GEDCOM Universally Unique Identifier (UUID)

Post by **tatewise** » 10 Aug 2021 10:31

This discussion continues from the Gedcom Import from RM (19701) topic discussing _UID.

I had not realized the _UID was a universal id used by several products.
The article https://www.tamurajones.net/The_UIDTag.xhtml explains its use but unfortunately, the FamilySearch PDF document https://devnet.familysearch.org/docs/ge ... ifiers.pdf no longer appears to exist, so the calculation algorithm is undocumented.

Mark1834 · Post by **Mark1834** » 10 Aug 2021 11:28

I suspect it is what RM uses to sync with Ancestry, as that appears to be completely reliable no matter how sparse the data on an individual. Shosh Kalson could probably comment further, as I remember her telling me that she has calculated _UID values by plugin, but she’s not been active on the forum for a while.

If the standard is no longer in the public domain (policy or error?), it probably would make it more difficult for FH to officially support it in the future.

Post by **tatewise** » 10 Aug 2021 11:57

I have found references to Universally Unique Identifier (UUID) such as:
https://en.wikipedia.org/wiki/Universal ... identifier
https://datatracker.ietf.org/doc/html/rfc4122
http://savage.net.au/Perl-modules/html/ ... /uuid.html
A Google search for 'GEDCOM Universally Unique Identifier (UUID)' lists others.
However, none of them seems to explain what GEDCOM Individual record details are used to create a UUID.
The last reference above actually gives examples for 1 NAME Alfred E. /Newman/ and 1 NAME Alfred Einstein /Newman/ that appears to produce two different UUID for effectively the same person, so I don't understand how it is unique.
e.g.
If there are two 1 NAME John /Smith/ records for two different people how do two different UUID get calculated?
How do independent products calculate the same UUID for those two people?

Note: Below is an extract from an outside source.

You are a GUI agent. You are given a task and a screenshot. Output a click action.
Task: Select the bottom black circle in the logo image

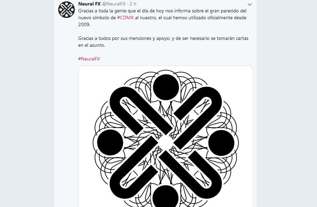(x=166, y=196)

The references suggest the MD5 algorithm is involved but it must need more than just the NAME to produce different UUID for people with identical names.

Mark1834 · Post by **Mark1834** » 10 Aug 2021 13:00

Re-reading Tamura’s article again, it appears to demonstrate that FH4 supported _UID generation, but it has subsequently been dropped by CP. I wonder why?

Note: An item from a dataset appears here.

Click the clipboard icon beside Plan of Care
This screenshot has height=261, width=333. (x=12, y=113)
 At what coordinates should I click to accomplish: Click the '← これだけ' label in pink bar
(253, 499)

Post by **tatewise** » 10 Aug 2021 13:12

Tamura's article is misleading. It simply lists products with GEDCOM he has found that happen to contain _UID tags.
He says: "The above list was created by googling for GEDCOM files that contain the _UID tag."
FH has always 'supported' _UID tags, imported as UDF from other products, but has never computed UUID.
FH does not even allow _UID tags (or any other UDF) to be created unless you manually edit the GEDCOM file.

Ron Melby · Post by **Ron Melby** » 10 Aug 2021 13:40

there is a difference in UID, UUID, and GUID

fundamentally a random number generator, some sifting and gluing. Unfortunately, UUID and GUID are often used interchangeably.

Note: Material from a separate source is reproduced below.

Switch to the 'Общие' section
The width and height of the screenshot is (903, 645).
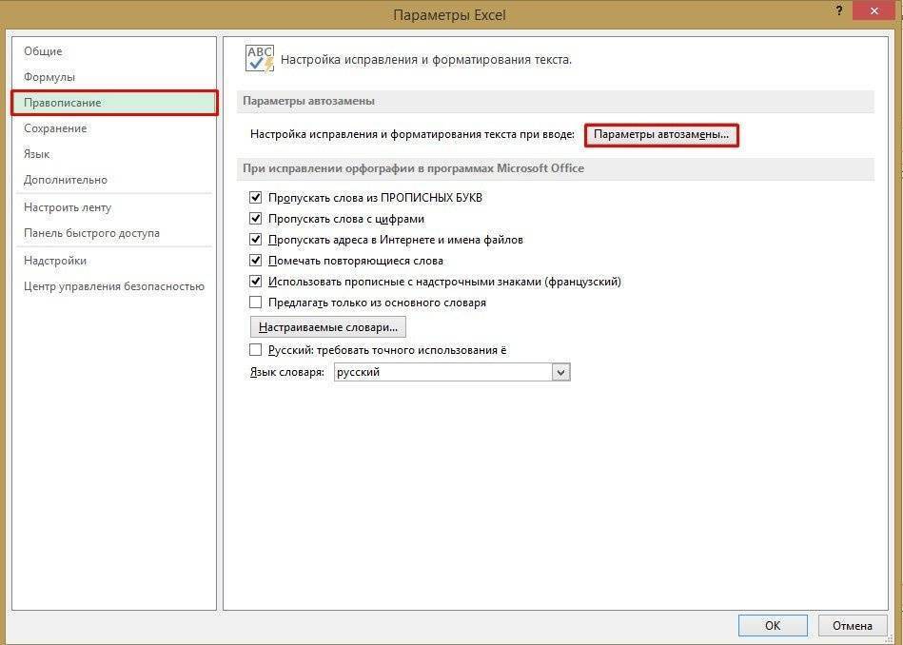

as they are used now, lets say I have a system for generating UUIDs (think of them as randomized hashes of some di mimimus generation maybe based off the 4th thru 8th digits of os.clock) now, lets say we are really good buddies and I give you my uuid code and we both use it in our plugins. the chances that we both get a uuid on our separate systems at exactly the same 4-8th tick of the clock, and processors and hardware at same speed, etc, that we will come up with identical uuids, are skinny to say the least. the fact that all of us in the world do it on the same code, increases the chances, but still reasonably skinny. We are working with machines, the chances of us, alone--- to come up with a uuid of *GASP* nil are not 0.0000000000000. nor are the chances of our uuid generators coming up with two uuids that are equal over time 0.0.

next to GUIDs. microsoft, or lets say linux, or IBM etc can call them GUIDs and not be far wrong, because if you are running on their machines, they are the only game in town and control the uuids. Networks, well somehow they have to use remote procedure calls, with (lets call it the originating host) running the show. so Mike says, Network, I want to play a game--- network says ok, mike you are 3, your link-layer protocol packets are 18, your ICMPs are 4, and so on. Ron says, network I want to play a game-- and I get my numbers.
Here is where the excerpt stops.